Additional options in Rcmdr using RcmdrPlugin.UCA

Manuel Munoz-Marquez

2024-09-26

Introduction

The package RcmdrPlugin.UCA adds some options to the Rcmdr menu that are useful for new users in R. Namely:

In the following sections, each of these options will be described in detail.

Test and confidence interval for the variance of a normal population

Within the menu “Statistics” -> “Variances”, a new entry is provided to calculate confidence intervals and make contrasts on the variance in a normal population.This option uses the sigma.test function of the TeachingDemos package.

Example of using the “Single-Sample Variance Test…” menu

First we will load the randtest package from which we will load the data. For it:

  1. From the Rcmdr menu, choose the option “Tools” -> “Load package(s) …”
  2. Search in the randtest dialog box and select it
  3. Press accept

In the message window should appear [x] NOTE: Packages loaded: randtest. If randtest does not appear in the list, you must first install the package.

Next we will load a set of data, for example, “sweetpotato” through the following steps:

  1. Choose from the Rcmdr menu: “Data” -> “Package data sets” -> “Read data set from attached package…”
  2. Press twice on “randtests”
  3. Click on “sweetpotato” and on “Accept”.

Rcmdr reply with the following text in the instruction tab (R Script)

data(sweetpotato, package = "randtests")
sweetpotato <- as.data.frame (sweetpotato)

In the message window it will appear [x] NOTE: The data set sweetpotato has 70 rows and 4 columns. and in the dialog box attached to the label “Data set:” “sweetpotato” will appear.

To build the confidence interval for sigma for the variable “yield”, select from the Rcmdr menu: “Statistics” -> “Variances” -> “Single-Sample Variance Test…” select “yield” and “OK”. Rcmdr responds with the following instruction in the instruction tab (R Script)

with(sweetpotato, sigma.test(yield[!is.na(yield)], alternative='two.sided', sigmasq=1.0, conf.level=0.95))

and in the output tab

with(sweetpotato, sigma.test(yield[!is.na(yield)], alternative='two.sided', sigmasq=1.0, conf.level=0.95))
#> 
#>  One sample Chi-squared test for variance
#> 
#> data:  yield[!is.na(yield)]
#> X-squared = 6514.8, df = 69, p-value < 2.2e-16
#> alternative hypothesis: true variance is not equal to 1
#> 95 percent confidence interval:
#>   69.41231 135.93966
#> sample estimates:
#> var of yield[!is.na(yield)] 
#>                    94.41731

The null hypothesis \(\sigma = 1\) has been rejected at a confidence level of 95%, obtaining a confidence interval at that level for \(\sigma\) of \((69.41231, 135.93966)\).

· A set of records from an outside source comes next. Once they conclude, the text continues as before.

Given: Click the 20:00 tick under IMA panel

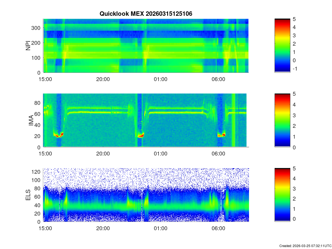Looking at the screenshot, I should click(103, 154).
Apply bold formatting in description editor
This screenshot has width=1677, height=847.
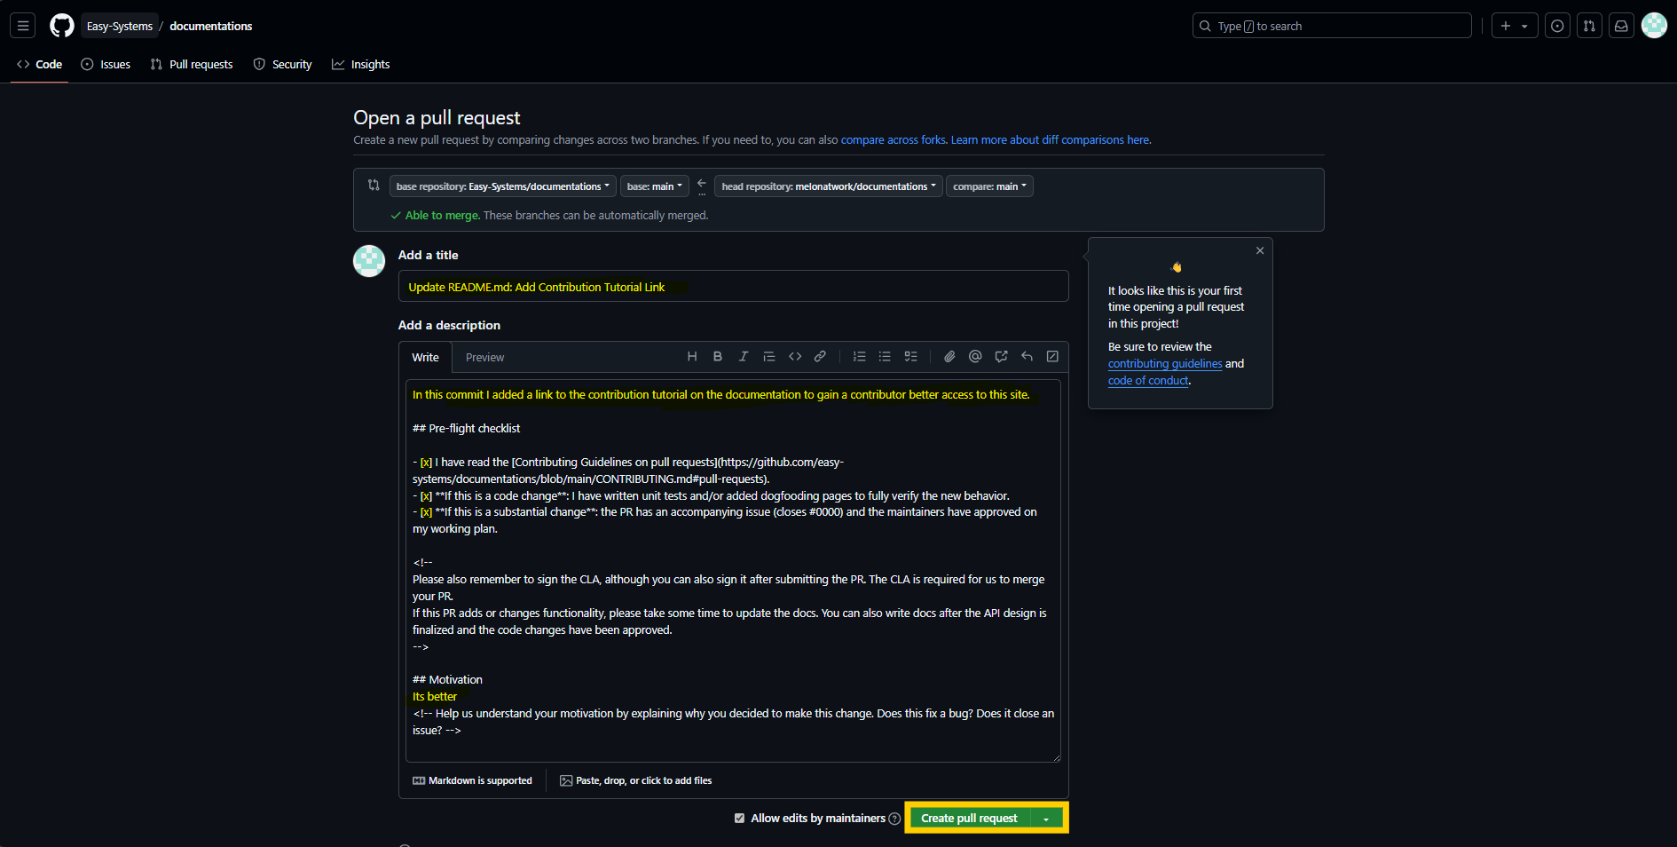pyautogui.click(x=718, y=357)
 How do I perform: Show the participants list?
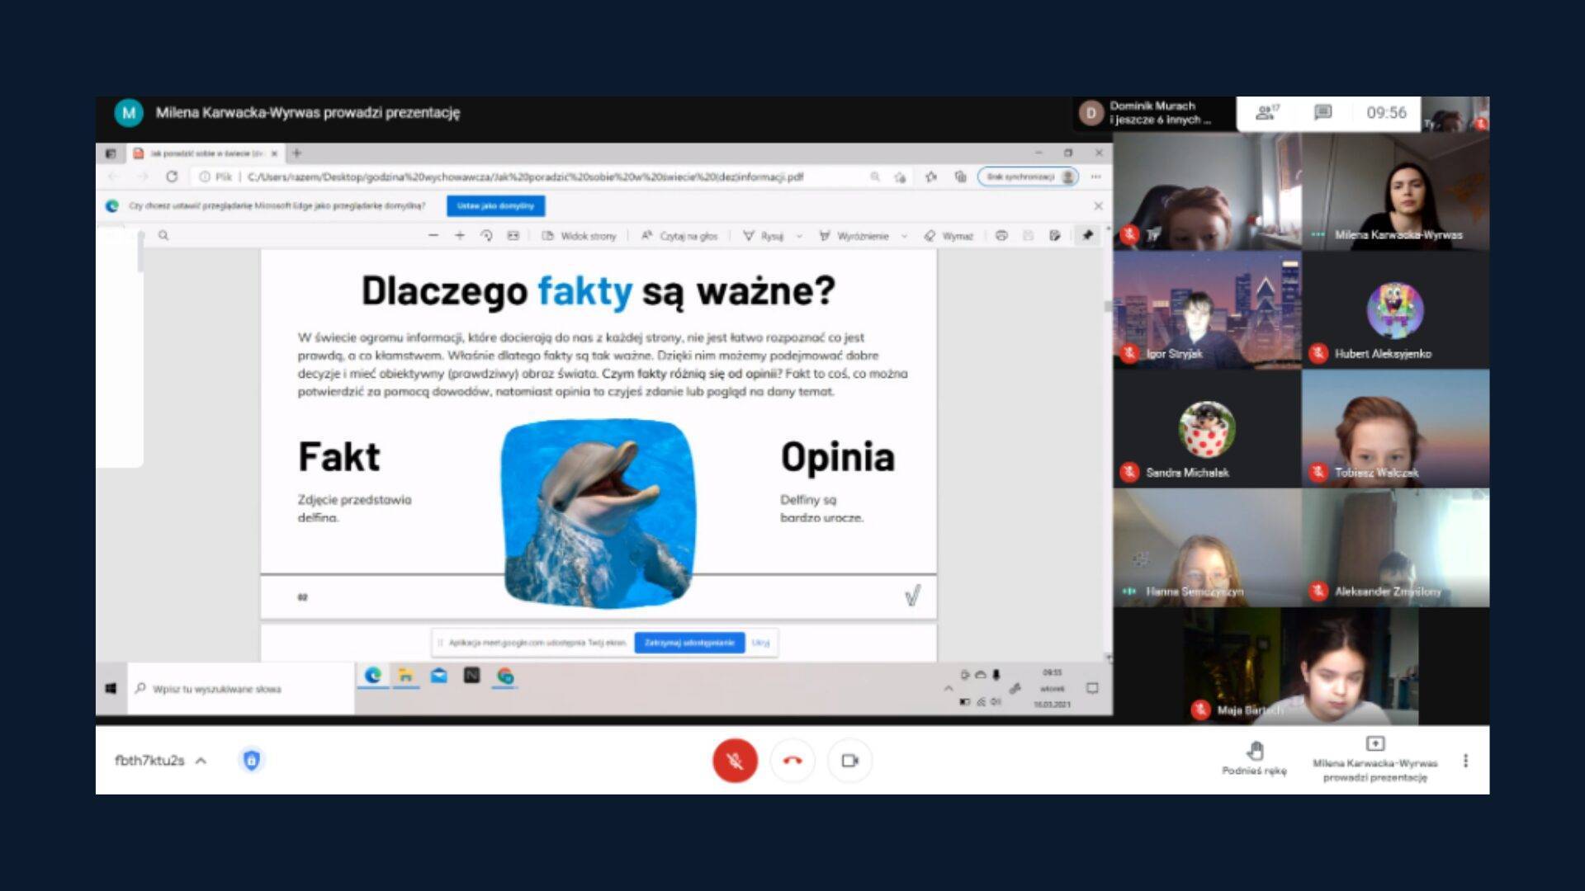[x=1266, y=113]
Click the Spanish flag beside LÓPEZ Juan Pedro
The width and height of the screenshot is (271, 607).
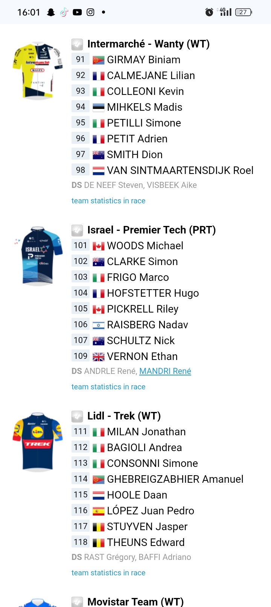(99, 511)
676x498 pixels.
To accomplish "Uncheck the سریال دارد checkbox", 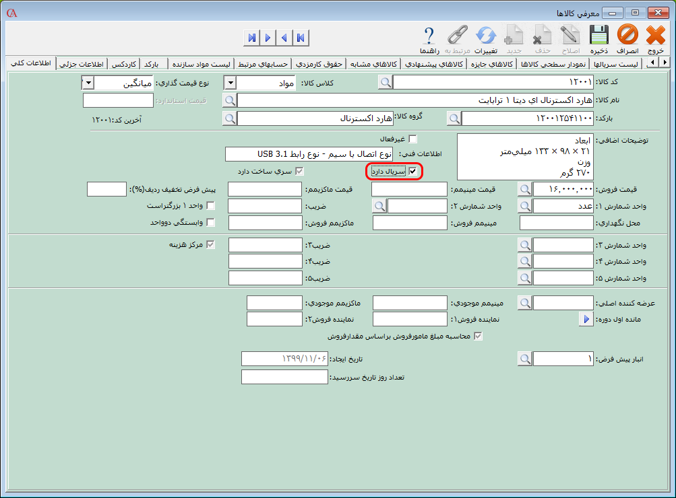I will tap(413, 172).
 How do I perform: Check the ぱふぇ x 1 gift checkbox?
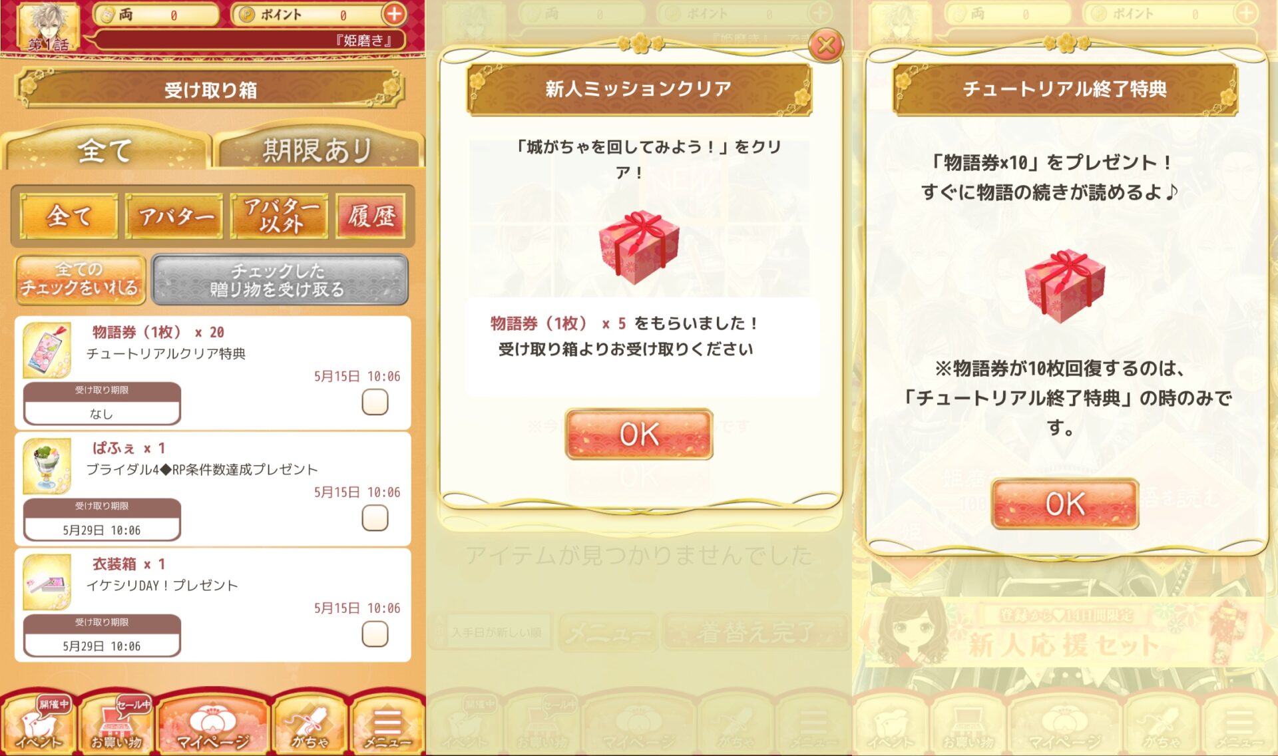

If desired, in the previous dialog you can specify:

  1. the alternative hypothesis
  2. the value of sigma under the null hypothesis
  3. the level of trust.

Randomness test

Two options are provided within the “Non-parametric Test” menu to perform the randomness test according to the type of variable.

Randomness test for a dichotomous variable

Within the menu “Statistics” -> “Non-parametric tests” -> “Randomness test for a factor of two levels…”, a new entry is provided to test the randomness of a factor-type variable with two levels. This option uses the runs.test function of the tseries package, although to avoid conflicts it has been renamed as twolevelfactor.runs.test.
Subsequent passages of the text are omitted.